(Stored items)
──────────

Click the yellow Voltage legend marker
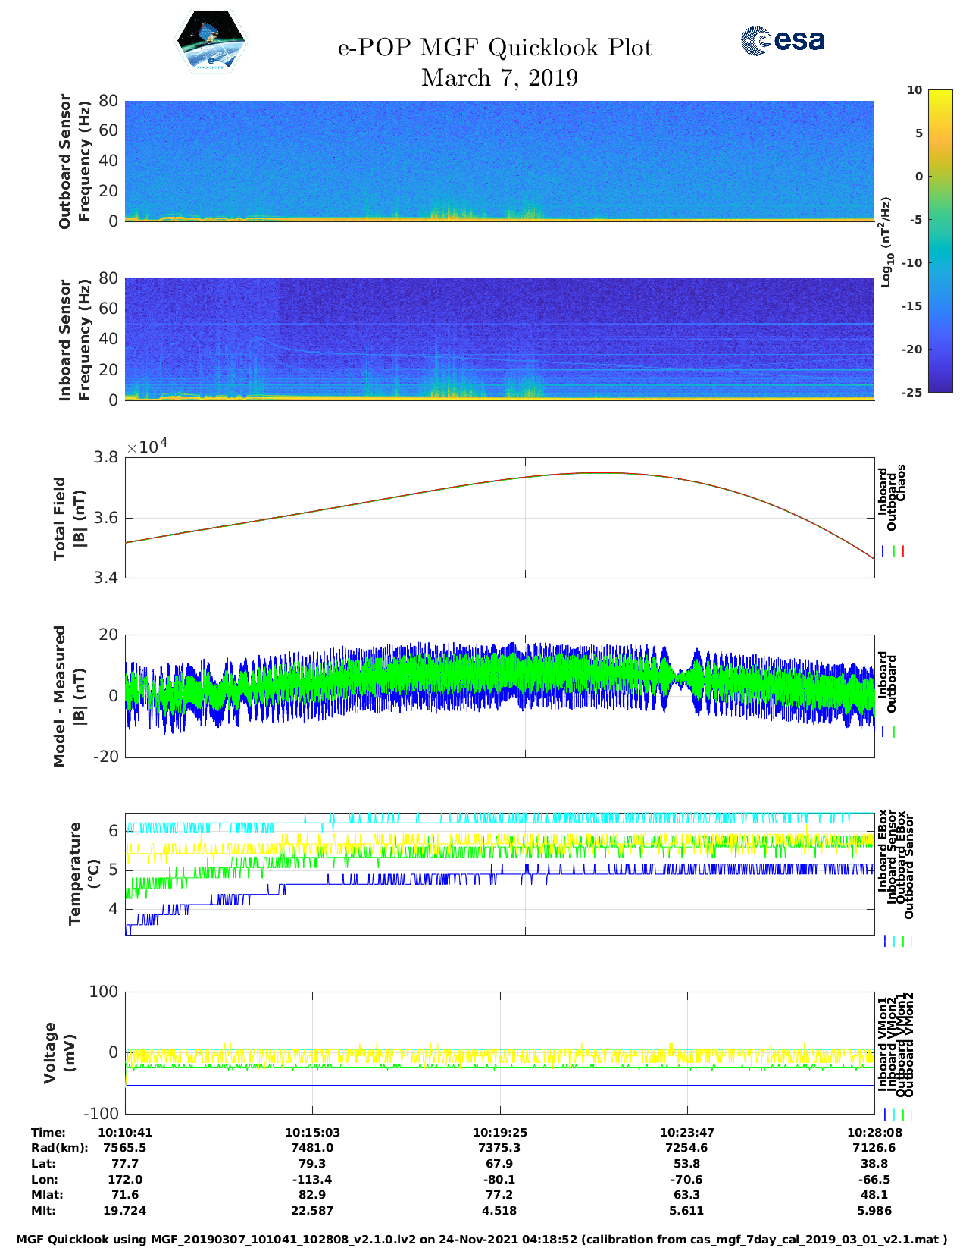The width and height of the screenshot is (966, 1251). point(911,1115)
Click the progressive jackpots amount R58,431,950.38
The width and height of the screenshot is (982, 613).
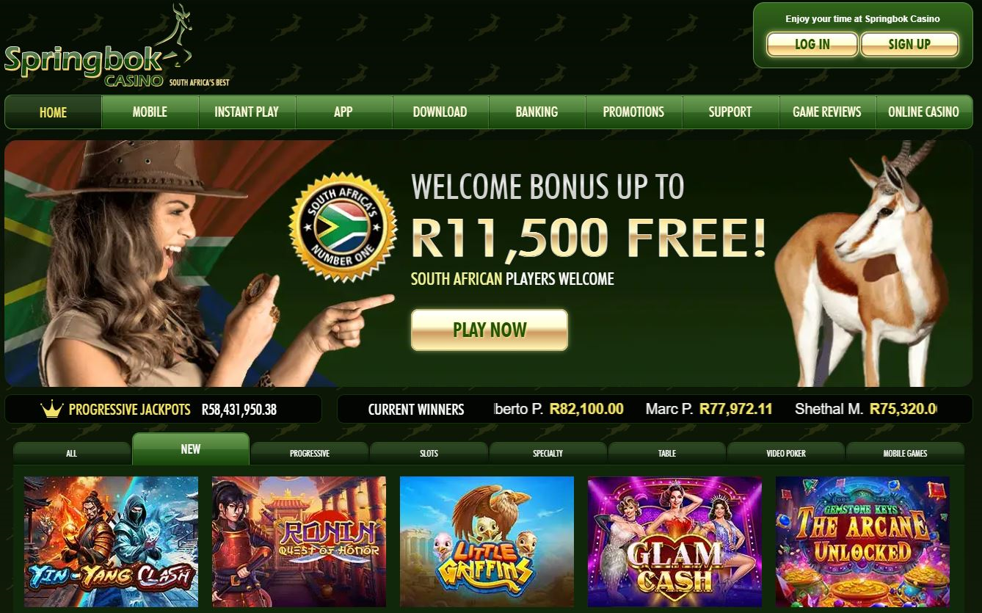click(239, 410)
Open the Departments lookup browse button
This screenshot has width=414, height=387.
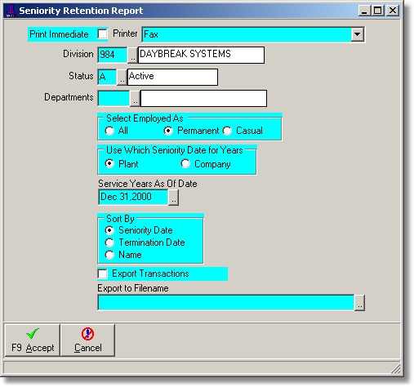point(135,98)
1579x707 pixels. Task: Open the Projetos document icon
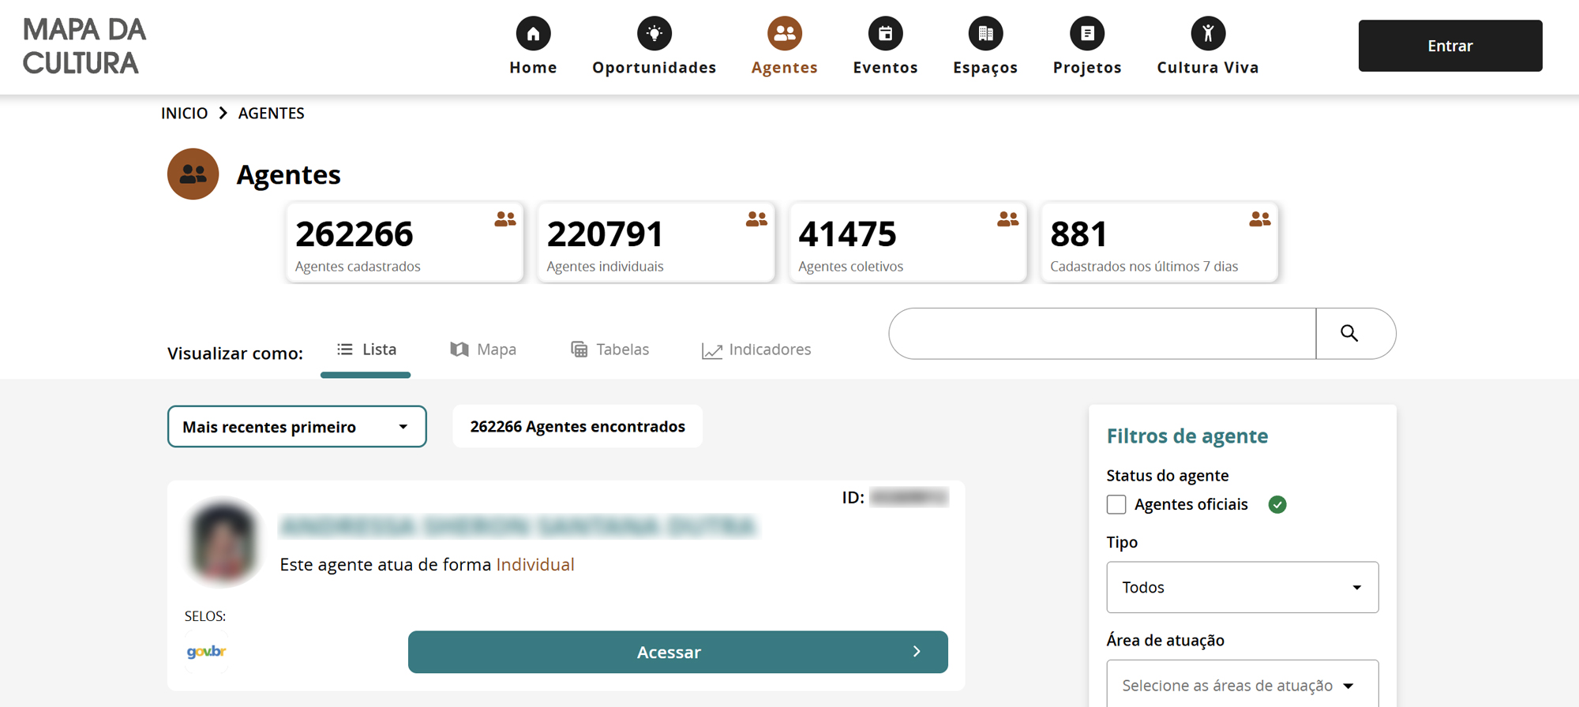coord(1087,33)
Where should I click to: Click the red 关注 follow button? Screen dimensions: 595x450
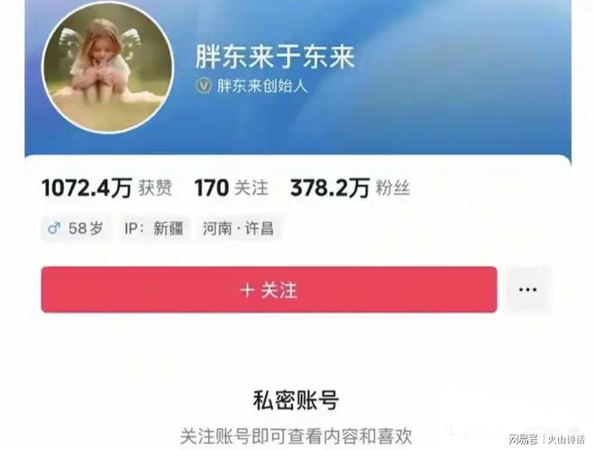click(269, 289)
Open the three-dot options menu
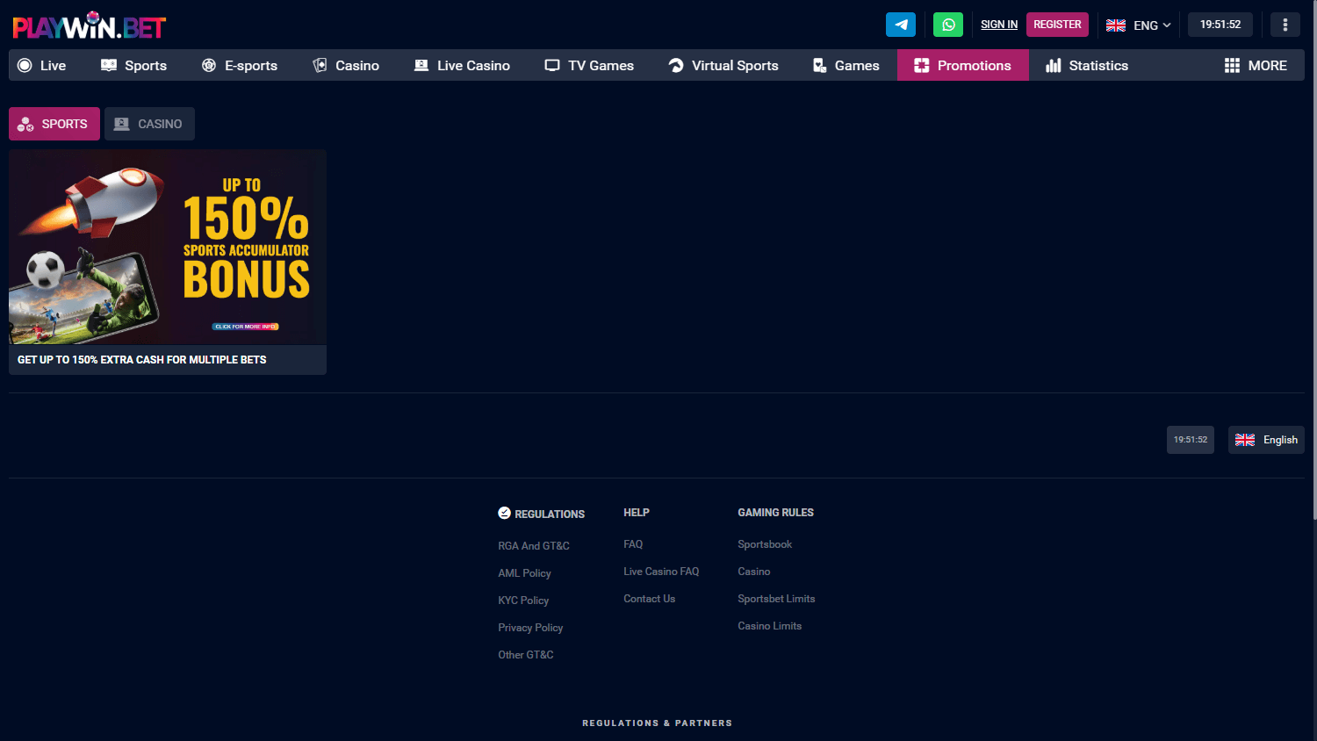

──────────

**Exercise instructions:** Pick out every line in the records above that contains the word "button" and copy each of those lines.

**Answer to the exercise:**
Open the Departments lookup browse button
Where should I click to: Click the red 关注 follow button? Screen dimensions: 595x450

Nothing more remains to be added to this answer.